Perhaps one way to handle this is by having some sort of notification mechanism just like with AWS spot interruption notifications that an app process could check continuously and trigger stop of dependent apps ?

1 Like

Not at the moment. It is something we’ve thought about before but it’s quite complex to do and we just haven’t found the time to dedicate to solving it yet.

If you want to take advantage of the autostart/autostop feature directly and you’re fine with defining [[services]] for your internal apps, you could do that and then ensure all the internal services have a Flycast IP and no public IPs. Communicating over Flycast will make this feature available to you.

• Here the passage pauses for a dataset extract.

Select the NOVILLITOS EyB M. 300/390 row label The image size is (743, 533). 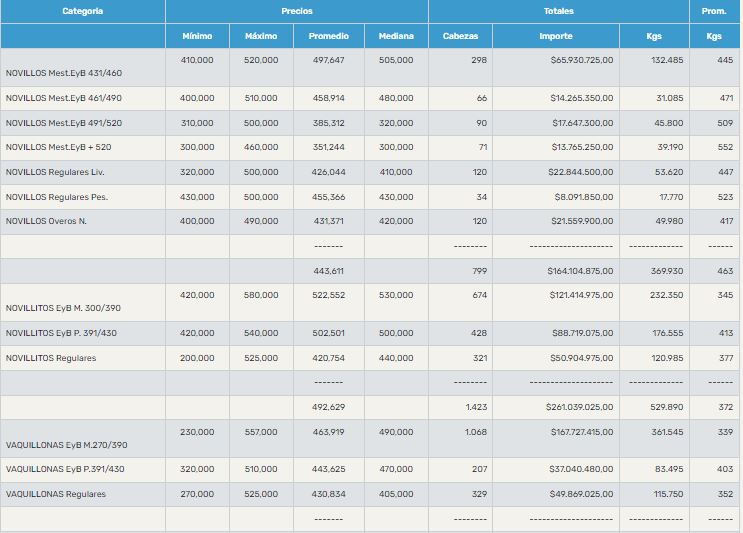click(64, 309)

Alternatively, you’d have to implement the start/stop functionality in your system. One way you could do that is by having your app start the "standby’ if it fails to connect to the primary machine. There’s likely other topologies that would make sense depending on how your system is put together.

3 Likes

Thanks @senyo . I’m not against using Flycast, as that should bring most of the features to internal apps/services. Is there any downsides of going through that route ?

If you need control over routing, i.e exactly which machine a request is sent to, you lose that control using Flycast (unless you use fly-replay). Otherwise, there’s no downside to using Flycast

1 Like

It works perfectly now, thanks!

1 Like

Is anyone having trouble with auto_stop_machines today in AMS ?
Yesterday the proxy started my app on demand, but today it doesn’t work anymore. The machine stays suspended, and doesn’t receive any signal to start again.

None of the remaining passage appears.